*What the exercise asks:* Return the items from the line with "You are a GUI" up to and including the line with "Looking at the screenshot, I should [52, 82].", word for word, leaving out the pictures.

*Source data:*
+-------+

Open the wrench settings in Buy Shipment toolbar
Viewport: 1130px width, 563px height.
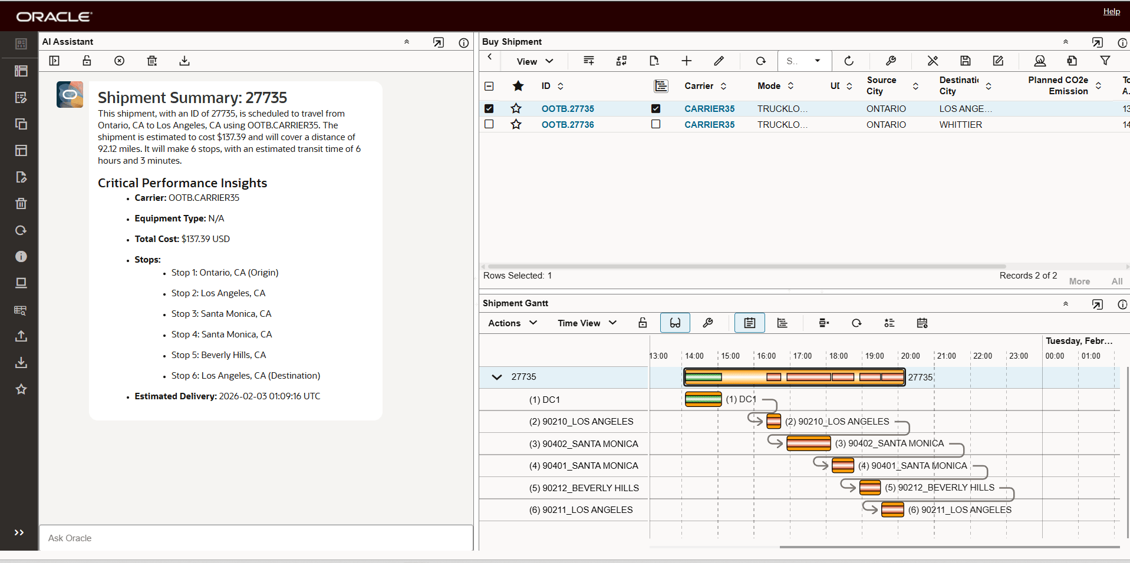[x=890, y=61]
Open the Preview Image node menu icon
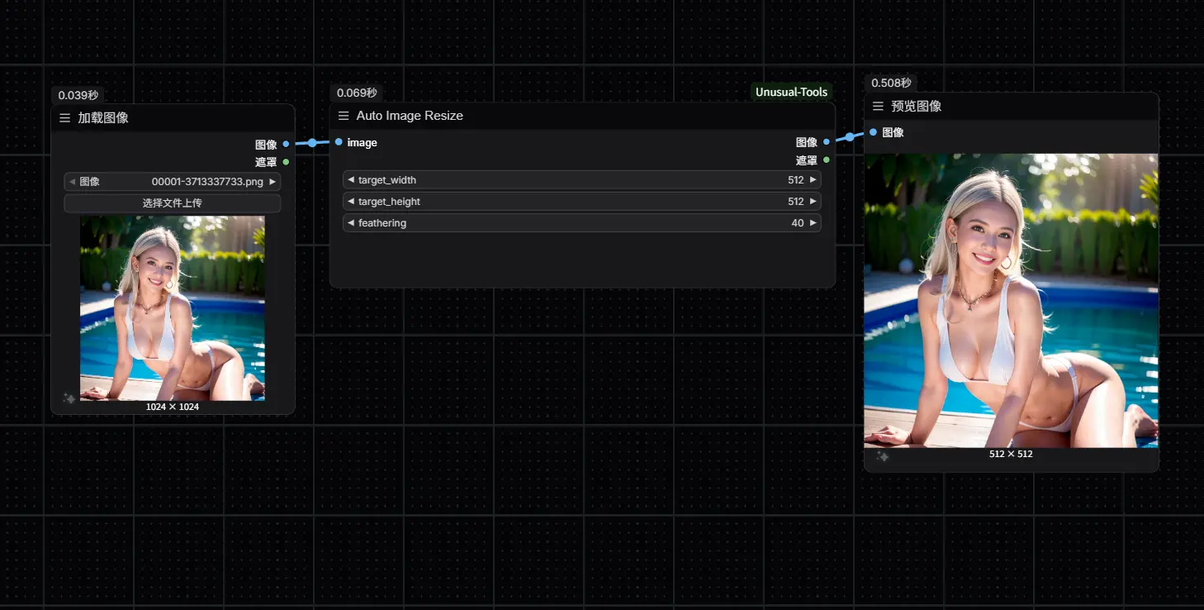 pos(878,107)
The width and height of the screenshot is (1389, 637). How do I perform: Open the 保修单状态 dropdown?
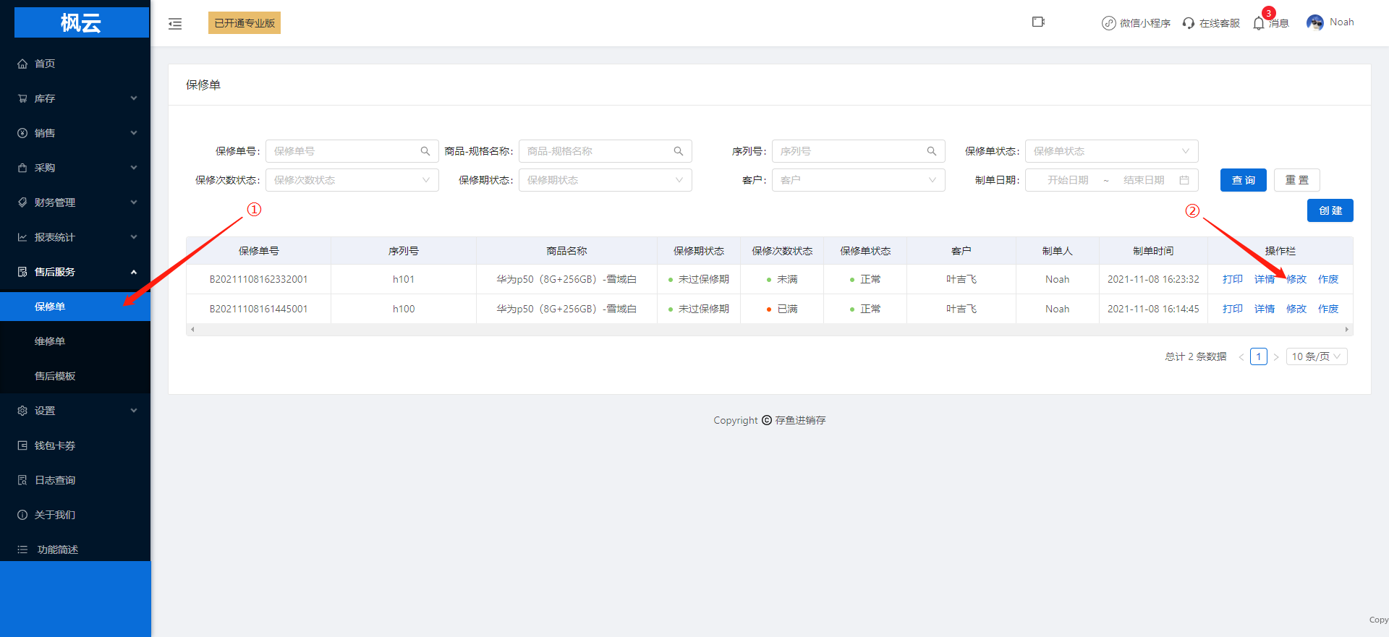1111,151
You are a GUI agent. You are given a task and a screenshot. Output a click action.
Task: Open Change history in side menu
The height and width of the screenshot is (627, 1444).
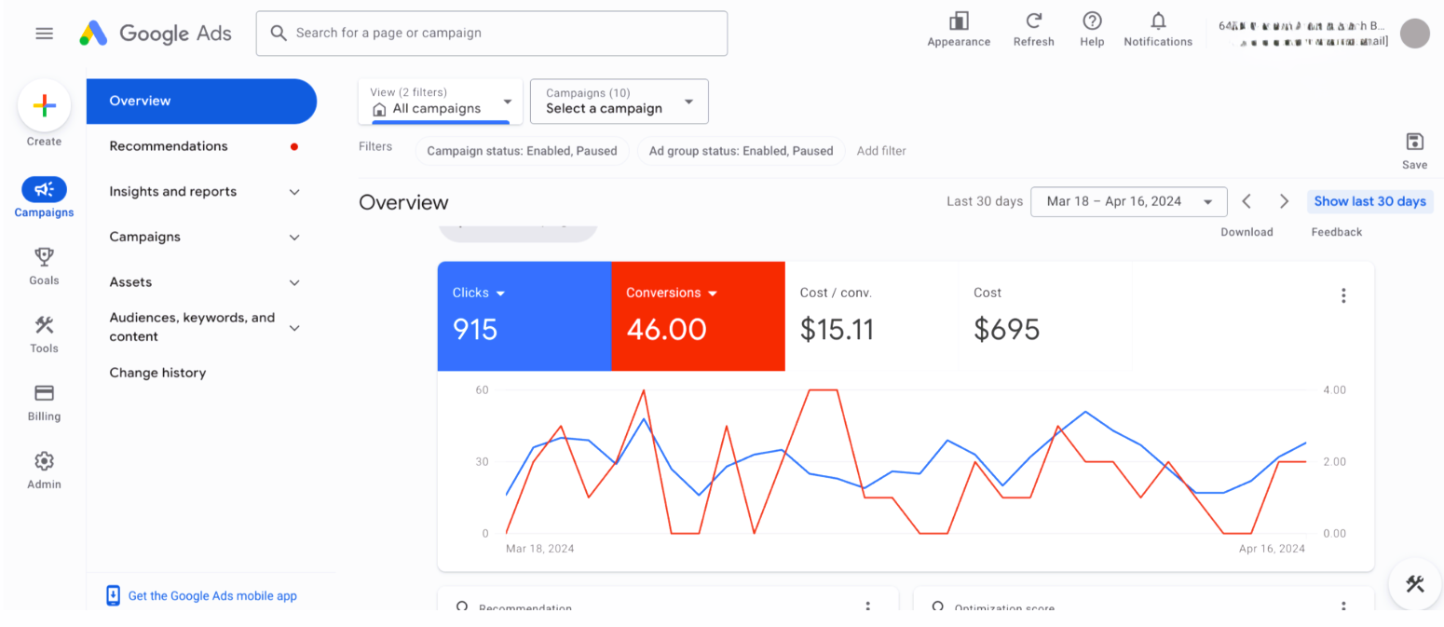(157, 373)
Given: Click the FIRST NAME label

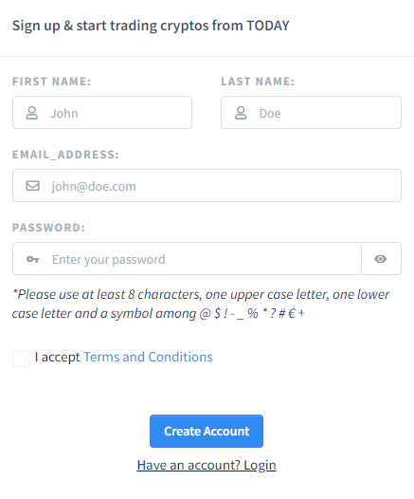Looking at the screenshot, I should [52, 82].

+-------+

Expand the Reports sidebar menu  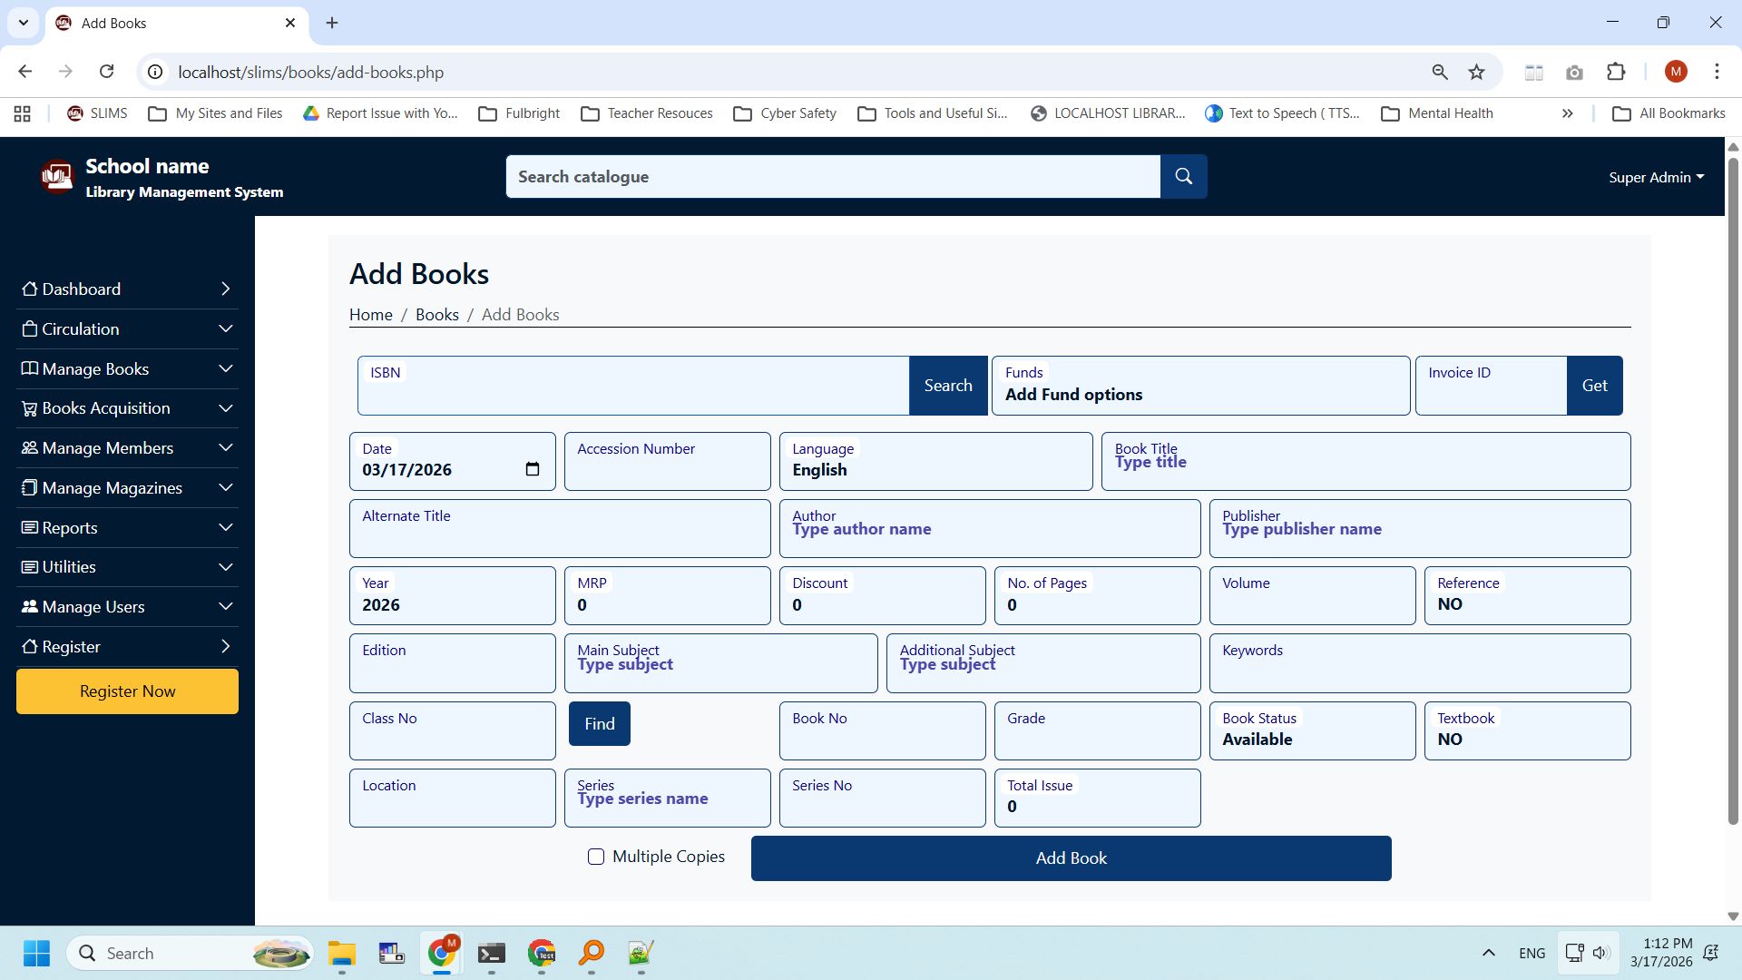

+-------+

*Solved exercise:*
You are a GUI agent. You are given a task and a screenshot. Output a click action.
Task: Open Change history in side menu
The height and width of the screenshot is (627, 1444).
(157, 373)
Given: Click the FIRST NAME label

Looking at the screenshot, I should [52, 82].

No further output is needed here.